I met some of my closest friends at these photoshoots. I generally like to photograph men I have never met before. I started out with friends but then I realized ok, that’s my comfort zone, I don't want to get too comfortable. I always want to challenge myself. 

RR: In your experience shooting subjects in different countries, what do you think the biggest difference is compared to the U.S.?

RF: It's really eye opening to see that masculinity is not just this one thing. It’s very malleable and liquid, it doesn't really have one state. That to me was kind of surprising but not really. I feel like with here versus overseas, it’s a whole different ball game. There is a whole new culture that raised men to think or to aspire to be a certain thing and it shaped queer men who don’t fit into that aspiration - whoever decided that to be. 

Especially coming from Jamaica, masculinity there is really soft in some ways but rigid in others, completely different from the kind I’ve experienced since living in America. For example, Jamaican men don't care about standing close to each other, we embrace each other.
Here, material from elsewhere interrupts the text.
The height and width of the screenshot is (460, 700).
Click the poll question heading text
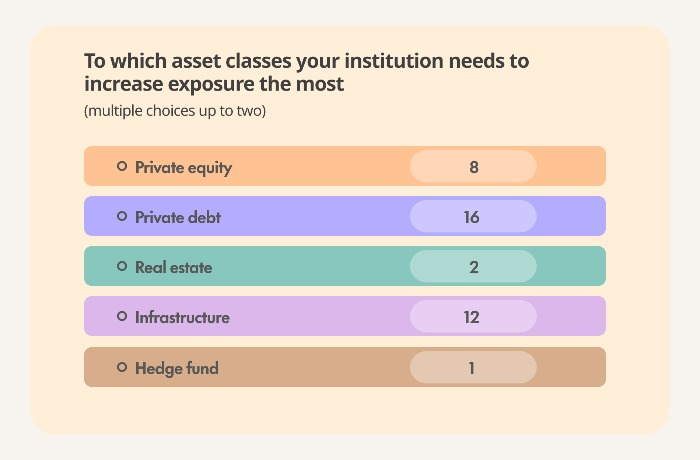(x=307, y=72)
We’re more open with our feelings, whereas American men love their distance and their stoicism. Jamaican men are very emotional and I love that but - whew. The main source of rigidity I felt as a queer man going back to Jamaica is that the culture of homophobia is much more dangerous. The culture in America is more accepting. 

RR: Is there anything you trying to be more honest with yourself about right now? 
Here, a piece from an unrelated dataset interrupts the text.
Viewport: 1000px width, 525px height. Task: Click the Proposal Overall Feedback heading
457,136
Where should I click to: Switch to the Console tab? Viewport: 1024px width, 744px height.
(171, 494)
RF: I feel like this whole journey - I hate that word…

RR: Do you hate that word because it's so uwu?

RF: You know, I love the spirituality but I don't know…there is something so overused about that word. It's so true and it's so Universal but I can't help but cringe when I say it. We’re all on a journey. What makes me so special? 

RR: So much. 

RF: Thank you. 

I feel like this whole process of trying to improve my art was me trying to be more honest with myself and try to get in touch with my queerness. Trying to be more honest and accepting of it. Trying to unlearn the life of the Jamaican and American cultures that taught me I probably shouldn't be that way. I feel like I’ve never explored my queerness in relation to my familial dynamics. It's always informed my work but it's never been the subject matter of my work. I'm thinking there could be a source of honesty. It's gonna be an intense amount of honesty because that's really the source of this whole thing. 

I feel like the portraits I take of men have more layers that I can be more honest about. I guess my photographs are asking, “Who am I in relationship to these men and what does that mean?” That’s something I’m trying to figure out. The surface level is, I think they're hot but you know that’s so shallow. 

There’s certainly more to it and that's something I'm trying to dig deeper on. It’s not like I just ask these men and we do this thing and they just disappear from my life forever. I don't think that's ever happened actually. We either end up becoming friends or a little bit more. 

RR: And does your family know that you’re queer?

RF: They do. And whether they’ve made peace with that is not my problem. They do know so there is a certain weight lifted off my shoulder, I’m not closed or having to hide it so I have those kinds of privileges which I am especially grateful for. As I said before my parents are Jamaican, not even Jamaican-American, they’re Jamaican and they grew up in a culture that was so different from the one I was raised in or that they wanted me to be raised in; Regardless if it was in America or in Jamaica. 

I think that my queerness is something that can be a learning opportunity for them, you know like, gay people exist. Out of our entire family, all its lineage, I refuse to believe I'm the only one to be queer. I think of me being their son and telling them that, gay people exist and they’re closer than you think so you should probably learn about it and get with the times.